* [Study text]
--

The use of solar energy dates back to the seventh century BC In its most primitive state, the energy of the sun has been revered with names such as Helios and Ra, and put to use since man appeared on earth.
One of the earliest uses of solar energy was to focus sunlight through a magnifying glass to light cooking fires. As early as the 3rd century BC, the Greeks and Romans were able to light torches by means of parabolic-shaped containers with reflective interiors called Skaphia in Greek. The operation of this artifact was very simple: it was exposed to the sun so that the radiation was concentrated in its focus, reaching high temperatures. At the moment in which a torch was placed in the focus, it lit up in a few seconds.
Another example was solariums, spaces invented in ancient times to capture solar energy for its natural heat. These were typically south-facing rooms that captured and concentrated sunlight, for buildings from the famous Roman baths to the adobe homes of Native Americans, and are still popular today in many modern homes.
One of the legends of Greek history in relation to solar energy tells of the way in which Archimedes defended his lands, setting fire to the ships of the Roman Empire that approached. The story goes that he reflected solar energy with bronze shields, concentrating the rays and thus attacking enemy ships.
Solar energy and its evolution
The solar panel was invented by the French physicist Alexandre-Edmunde Becquerel . From his hands the first photovoltaic designs were born. Becquerel discovered the photovoltaic effect in 1839 while experimenting with a cell made of metal electrodes in a conducting solution. In that project, he observed that the cell produced more electricity when exposed to light.

--

* [Data for analysis]

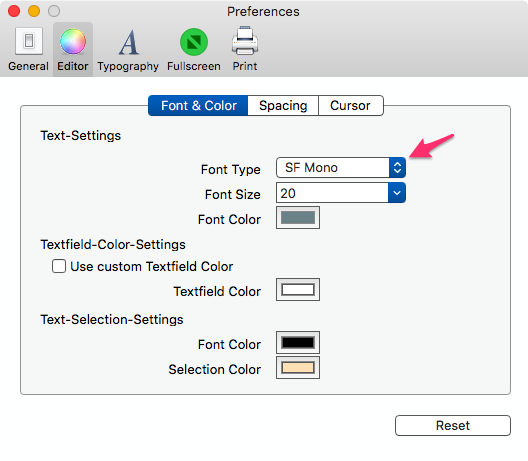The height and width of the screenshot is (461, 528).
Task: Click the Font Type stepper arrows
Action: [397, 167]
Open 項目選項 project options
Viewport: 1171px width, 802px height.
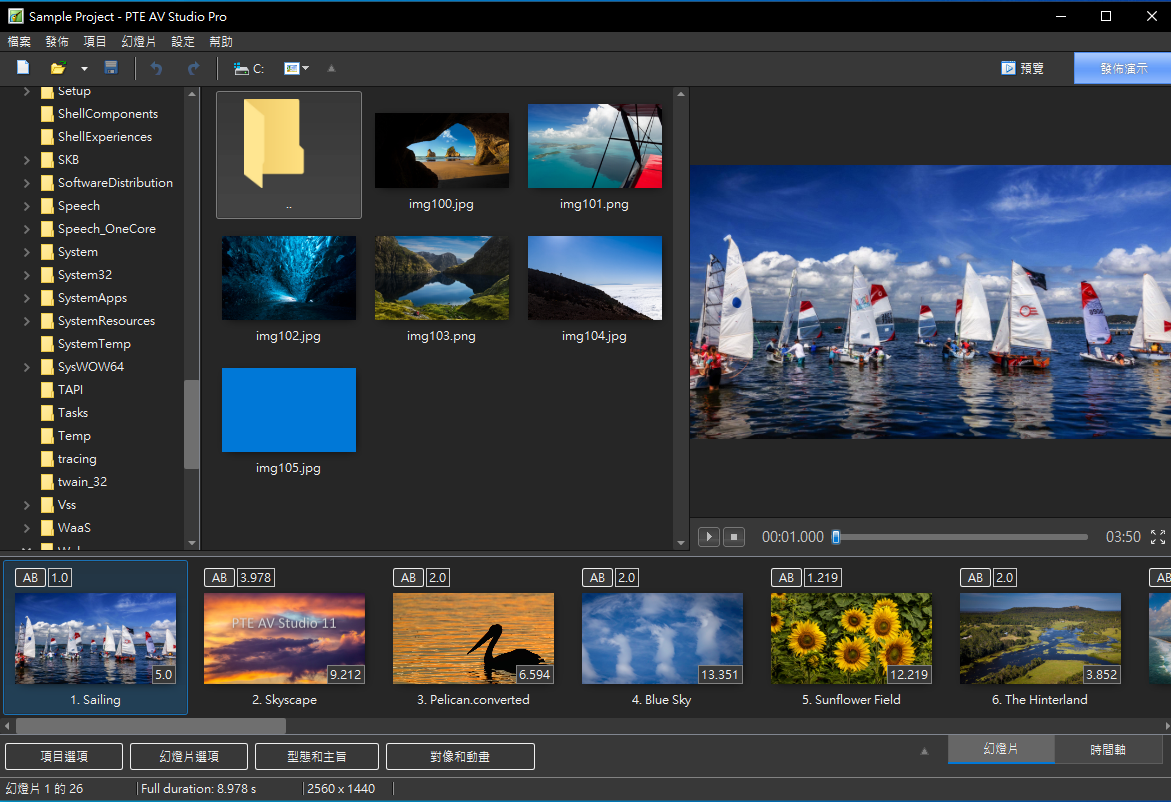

--

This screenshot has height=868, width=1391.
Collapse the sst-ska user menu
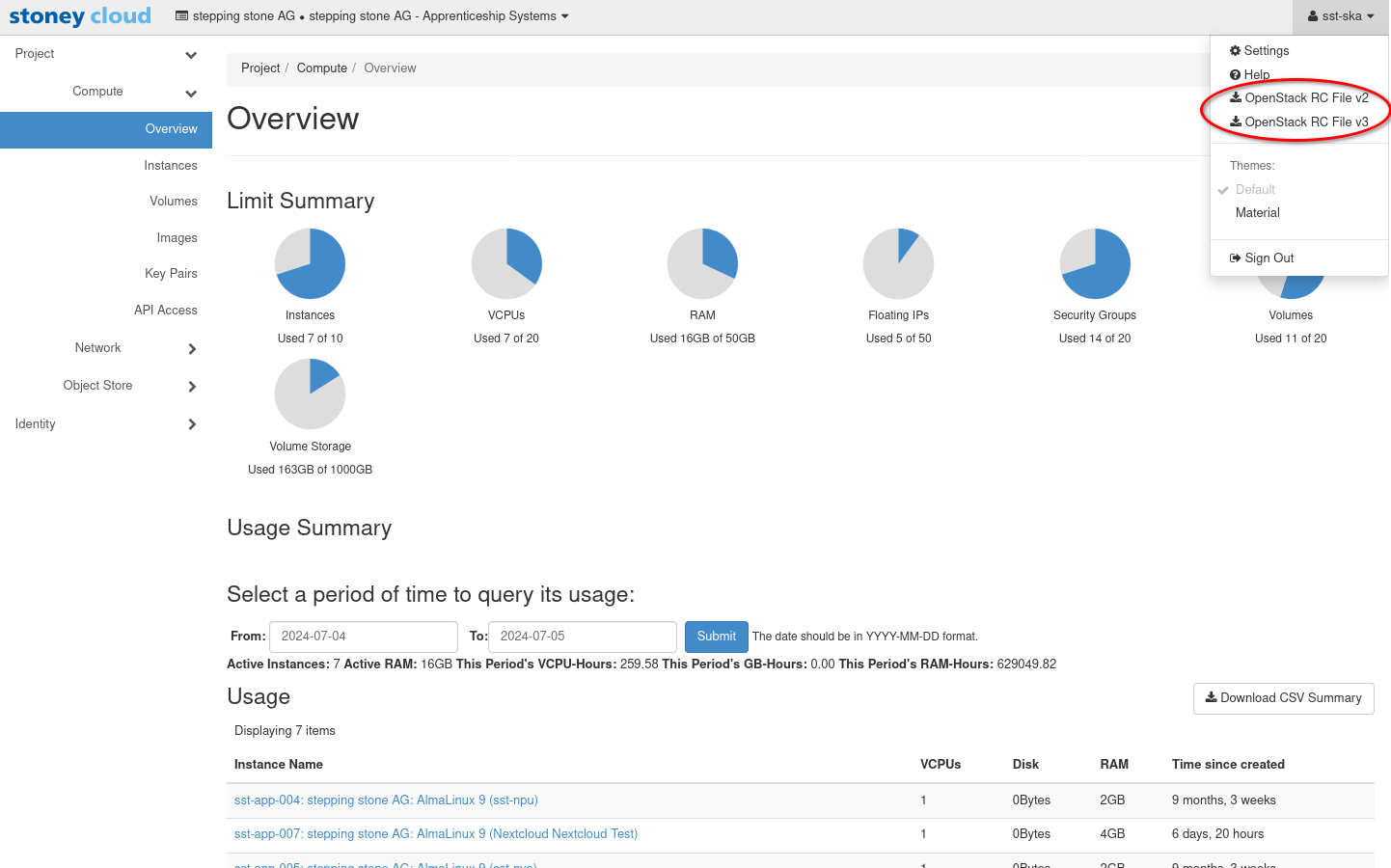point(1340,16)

--

* [Required action]
Could you continue the history of solar energy above, picking up after its last sentence?

* [Answer to this exercise]
50 years after the discovery of the photovoltaic effect, in the year 1883, the American inventor Charles Fritz created the first functional selenium solar cell . Although we use silicon in modern solar panel cells, this solar cell was a primary precursor to the technology used today.
Various physicists, inventors and engineers contributed to the invention of the solar cell. Becquerel is credited with demonstrating the potential of the photovoltaic effect, and Fritz is credited with creating the forerunner of all solar cells.
Who invented the solar panel that we know today?
The breakthrough toward solar cells like the ones we use in panels today came from specific work at Bell Labs in 1954. Three of the scientists at Bell Labs, Daryl Chapin, Calvin Fuller, and Gerald Pearson, created a more practical solar cell using silicon.
Bell Laboratories, in 1954, discovered that silicon semiconductors were too sensitive to light, which allowed the manufacture of the first commercial solar cell with an approximate efficiency of 6% in that same decade, this contributed to the launch of the first Soviet and American satellites in 1957 and 1958 respectively, using a solar cell design from the Hoffman Electronics company. The first spacecraft to use solar panels was the American Vanguard 1, launched in 1958.